The 2018 Champ Young Pioneer Award, from CHAMP Private Equity (now CPE Capital), was awarded to Dr Michelle McDonald (Bone Biology Division). The award is granted to a young researcher to test an early state idea in an innovative research project.

Dr McDonald will use the Young Pioneer Award in her work understanding how to stop the growth of cancers that spread (or metastasise) to bone. She will use a specific imaging technique to study how tumour cells interact with bone cells, and the effects on this interaction of drugs that prevent bone resorption.

The Palmer Innovation Prize, provided by Joseph Palmer & Sons, is an annual prize to encourage research innovation at Garvan. The prize recognises the development of a product, process or technology and was presented to Dr Nenad Bartonicek and his team: Dr Martin Smith, Mr James Ferguson and Dr Kirston Barton.

The team has formed a small company, Cerebro Biosystems, to develop a diagnostic test for microbial infections using real-time DNA sequencing.

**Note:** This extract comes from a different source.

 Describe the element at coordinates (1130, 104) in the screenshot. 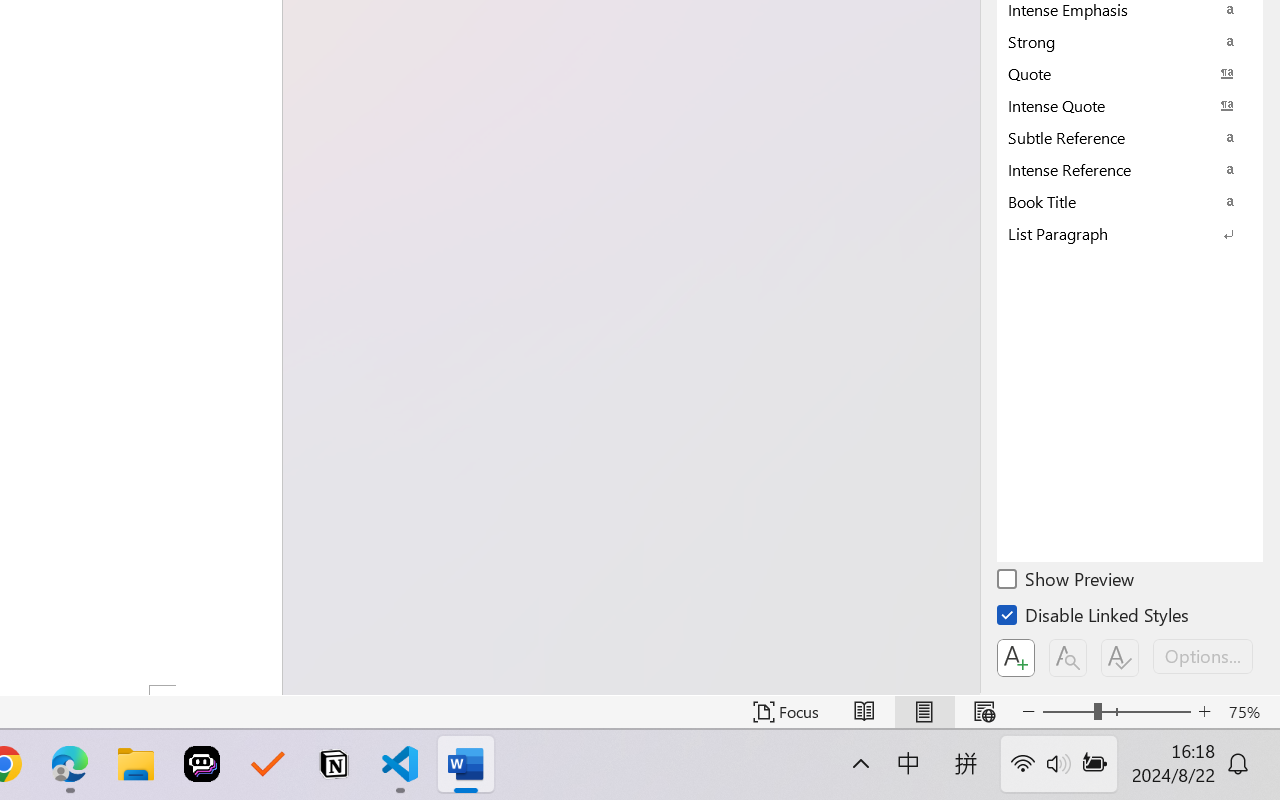

I see `'Intense Quote'` at that location.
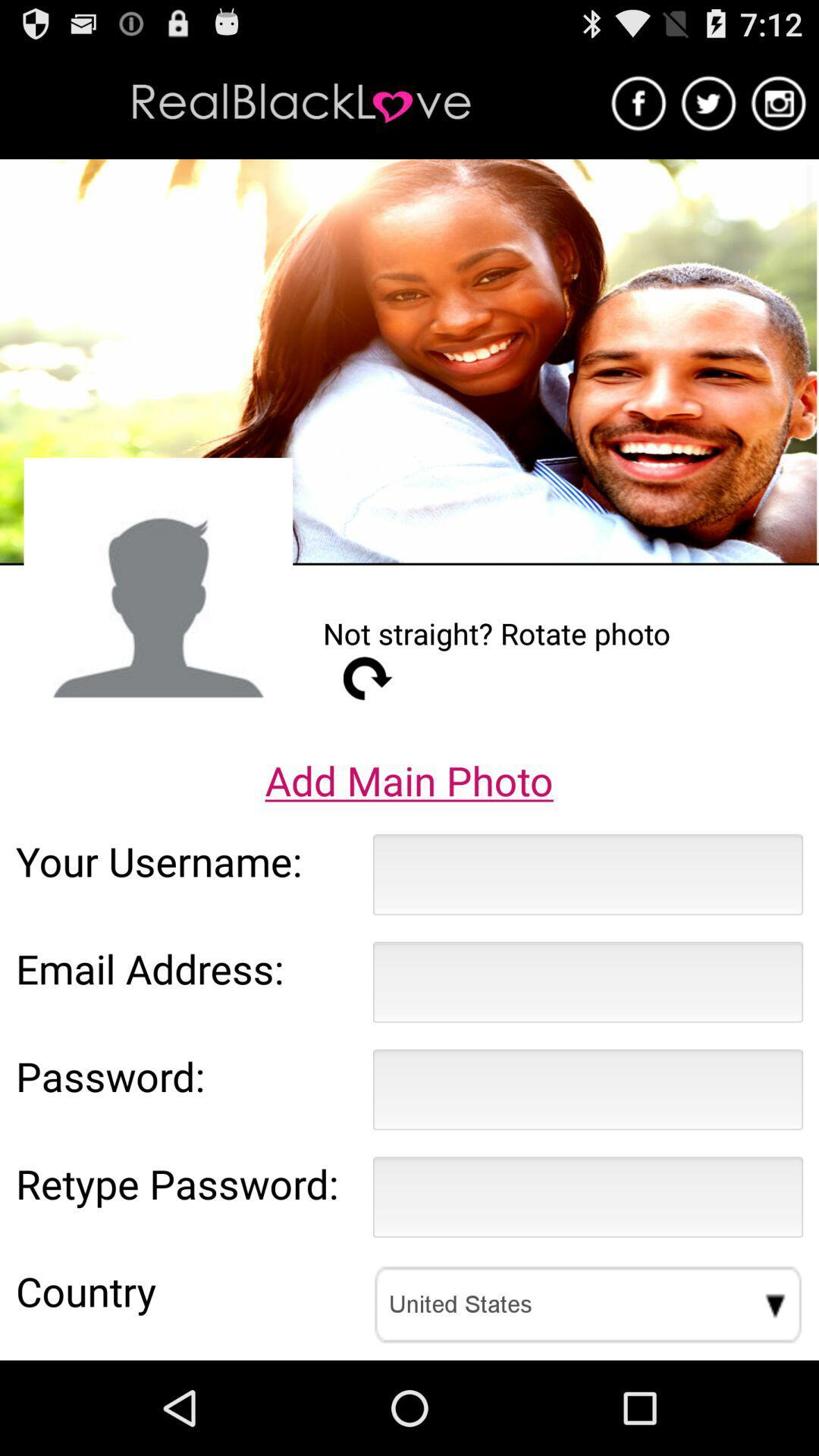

The Heliflite Award supports two of Garvan’s most outstanding early career researchers, with an award to facilitate international travel to conferences and laboratories to foster their career development. The 2018 winners are Dr Maria Findeisen (Diabetes and Metabolism Division) and Dr Nathan Zammit (Immunology Division).

Dr Findeisen is interested in the development of drugs to treat obesity-induced metabolic disease. In December, she will travel to the 18th International Congress of Endocrinology in Cape Town, South Africa to present her work.

Dr Zammit is going to spend 8-9 weeks at the University of Alberta in Edmonton, Canada in the lab of a collaborator to learn techniques to use pig pancreatic islet cells in his work on islet transplantation for type 1 diabetes.

Garvan sincerely thanks Ridley, CHAMP Private Equity (now CPE Capital), Joseph Palmer & Sons and Heliflite for their support.